La sua capacità di essere così chiara ed elementare, a volte, era odiosa. Doveva pensare un po’ più male delle persone; quanto inutile dispendio di fiducia!

"E se quell’uomo la picchia?"

"Vediamo come sta domani e se caso le parliamo" si corresse "O le parlo io, che è meglio."

Glielo aveva detto con un tono talmente accusatorio che Cloud mise il muso e si sedette sul letto accanto a lei. Ma cosa si permetteva di parlare, poi? Sarà stata anche più sensibile che lui, ma in quanto al prendere le cose alla larga non le avrebbero dato esattamente un master.

"Se qualcuno la tocca, io quel qualcuno lo ammazzo, non ci penso mezzo secondo."

Aeris sospirò: "Sì, Cloud, lo sappiamo bene che non ci pensi mezzo secondo …"

"Che vuoi dire, scusa?"

Aeris scosse la testa e si sedette sulle sue ginocchia.

"Piuttosto, tu come stai? Ti stai preparando per quell’esame?"

"Che esame?"

"Boh, un esame."

"Ma quale? Teoricamente ne avrei due, uno di psicologia dello sviluppo e uno di biochimica."

"Non so, uno dei due…"

Cloud rise: "Quanto sei ignorante, non ti ricordi il nome di una materia, per forza che non sei andata all’università!"

Aeris spalancò gli occhi, e ferita come non l’aveva mai vista si era alzata, aveva preso il cappotto ed era uscita. Cloud ci era rimasto di sasso. Non aveva mai fatto così, nella maniera più assoluta.
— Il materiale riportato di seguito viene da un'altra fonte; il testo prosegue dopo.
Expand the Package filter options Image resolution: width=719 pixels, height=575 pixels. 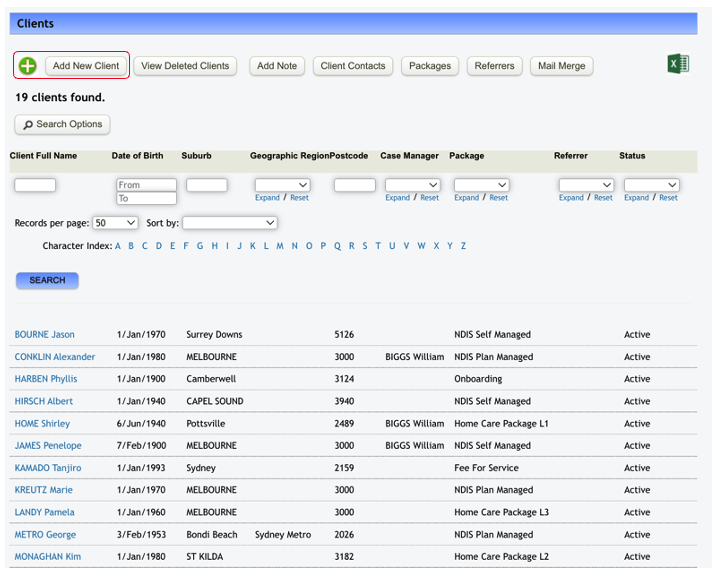tap(466, 198)
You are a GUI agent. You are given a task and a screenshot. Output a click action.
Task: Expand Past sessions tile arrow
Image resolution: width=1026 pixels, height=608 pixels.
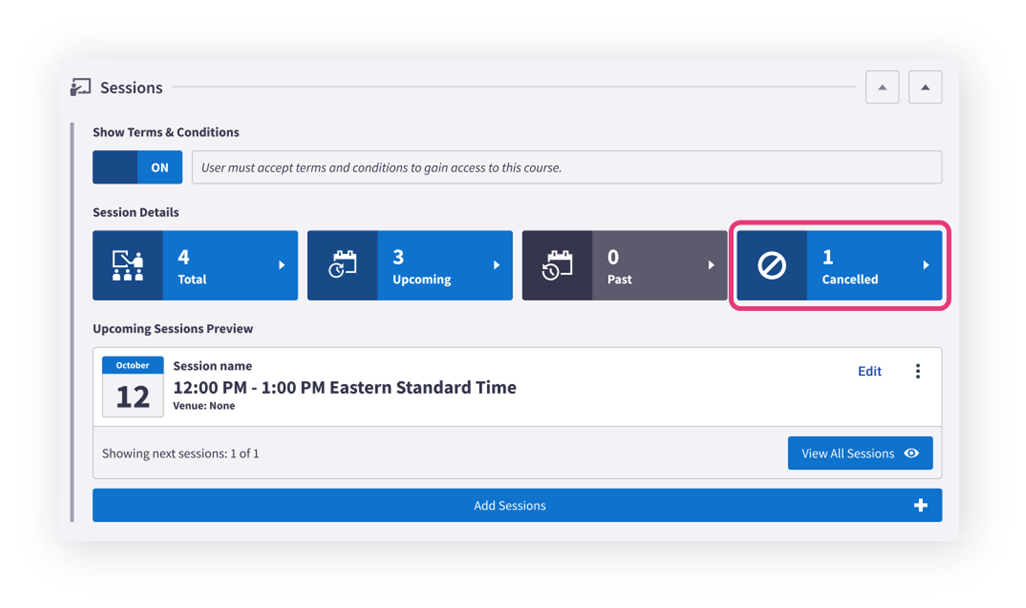click(x=711, y=265)
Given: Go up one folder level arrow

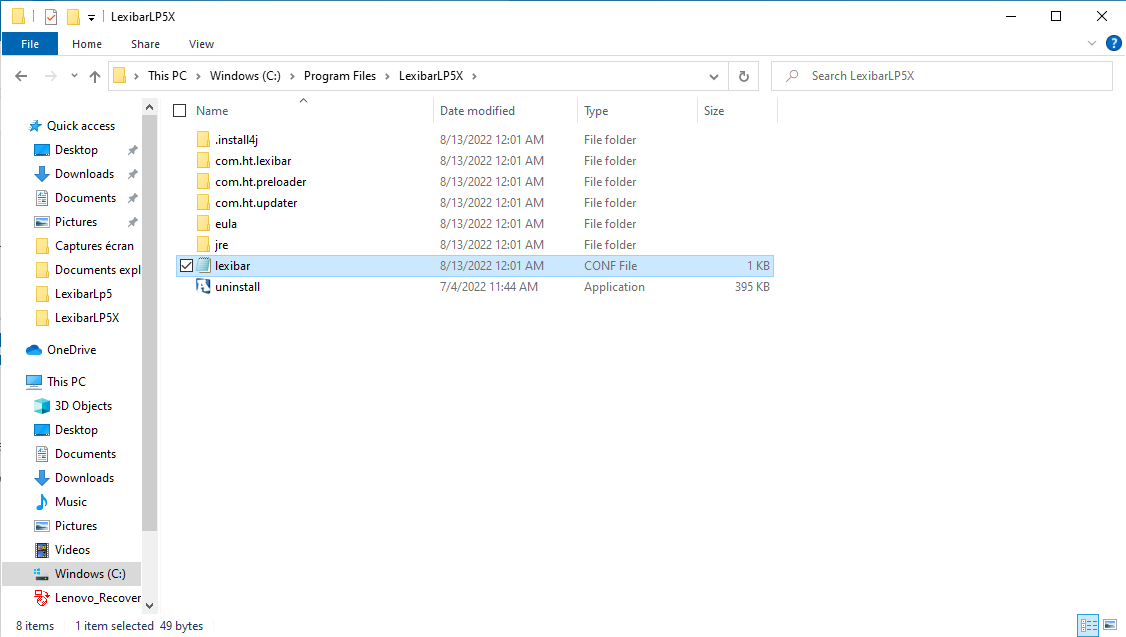Looking at the screenshot, I should point(95,76).
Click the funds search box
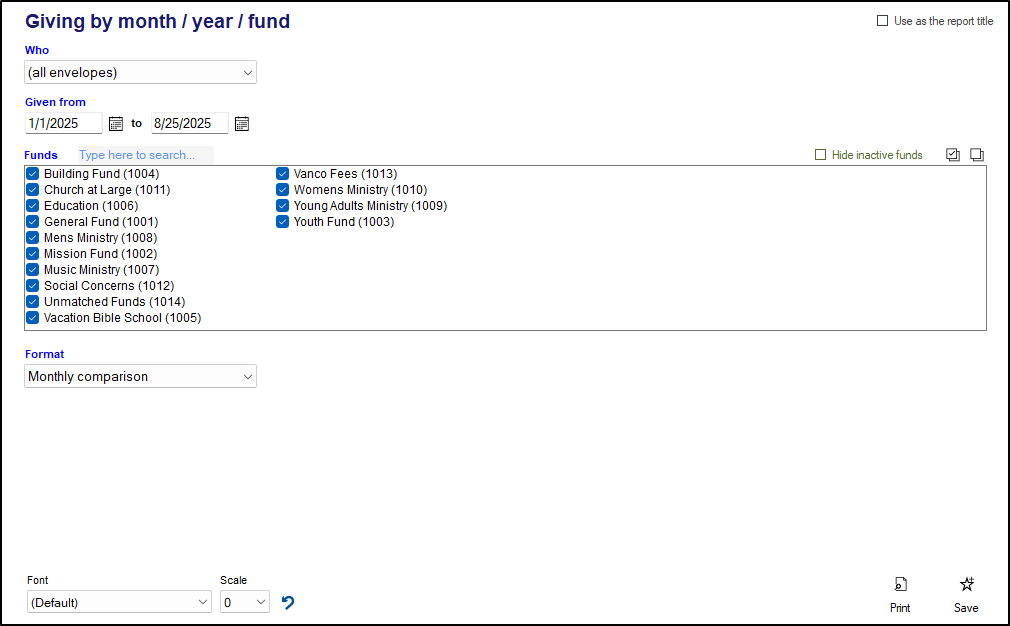 point(143,154)
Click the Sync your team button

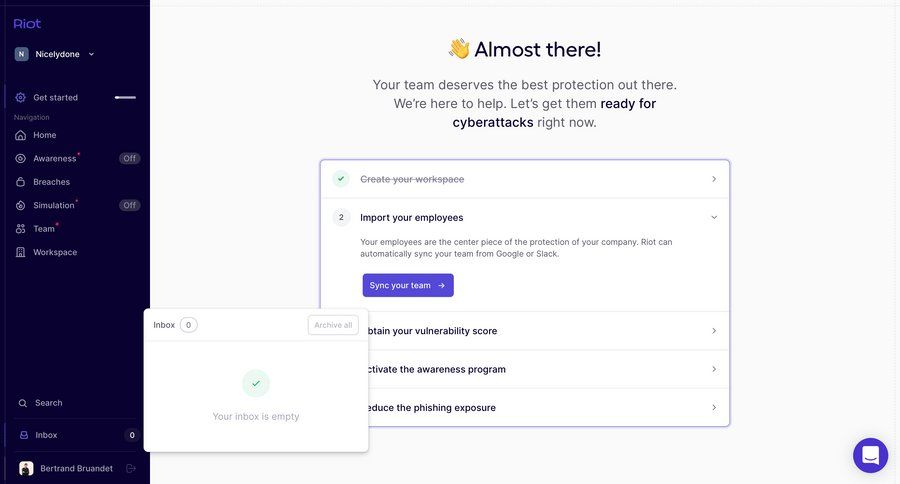click(x=407, y=285)
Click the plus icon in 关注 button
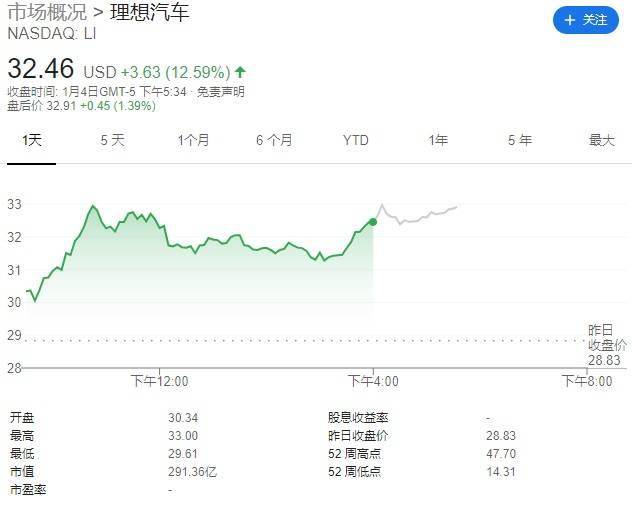 [570, 20]
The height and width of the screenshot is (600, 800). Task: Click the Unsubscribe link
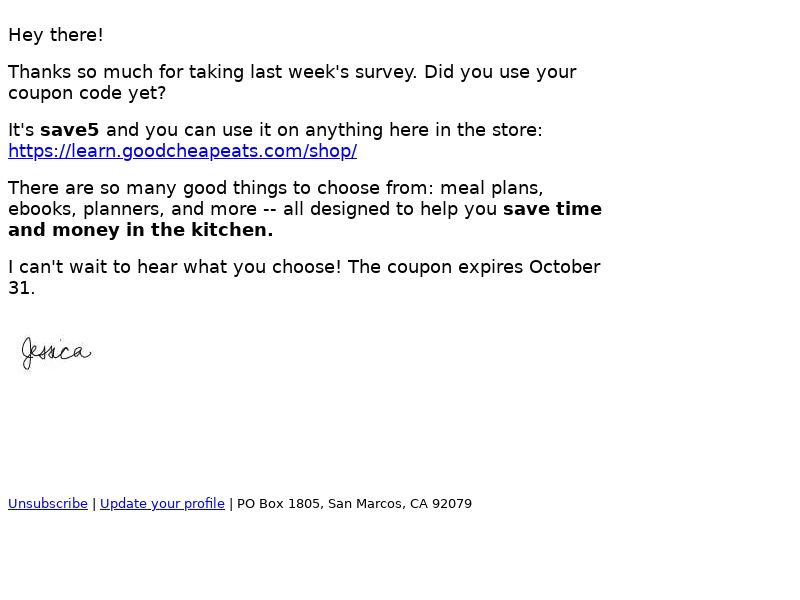(x=48, y=504)
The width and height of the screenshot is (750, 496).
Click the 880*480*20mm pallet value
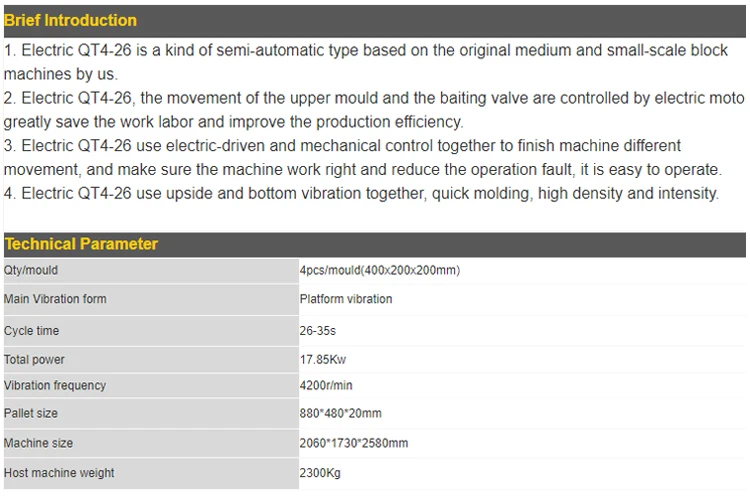pos(341,413)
Spaventato, come lo spaventavano tutte le novità, si alzò e le corse dietro. Aeris, che vedeva di spalle, sembrava assolutamente decisa ad uscire da Nibelheim. La chiamò, ma lei non si girò. La chiamò ancora e questa volta lei gridò: "Vai al diavolo!"

Cloud aumentò il passo e la raggiunse. Fortunatamente, nemmeno se avesse avuto una bicicletta Aeris sarebbe stata più veloce di lui, e questo non perché lui fosse particolarmente atletico (anche se lo era), ma perché dopo un metro lei sarebbe caduta, o le si sarebbe impigliata la gonna nei raggi, o qualcosa del genere.

La afferrò per un braccio e lei si voltò, con gli occhi pieni di lacrime e rabbia.

Cloud rise: "Ae, dai, stavo scherzando!"

Lei, chissà perché, non rise affatto. Non si era ancora messa il cappotto e nonostante non facesse molto freddo si vedeva bene che aveva la pelle d’oca alle spalle. Cloud cercò di prenderle l’indumento e coprirla, ma lei glielo strappò malamente e gridò: "Tu sai benissimo perché non sono andata all’università!"

"Ma sì che lo so, infatti stavo solo…"

"Scusa se quell’anno il mio ragazzo era morto e non ero esattamente in grado di concentrarmi! Scusa se mie madre stava male e non avevamo soldi! Scusami davvero tanto, Cloud, scusami dal profondo del cuore!"

Aeris si placò, all’improvviso, e cominciò a piangere, strofinandosi gli occhi come una bambina.

Cloud ancora non capiva che cosa avesse fatto di male per scatenare quella specie di catastrofe, ma aveva imparato da tempo che con le donne seguire la logica è la cosa meno logica da fare, perché tanto in linea di massima una volta che si sono sfogate poi rinsaviscono.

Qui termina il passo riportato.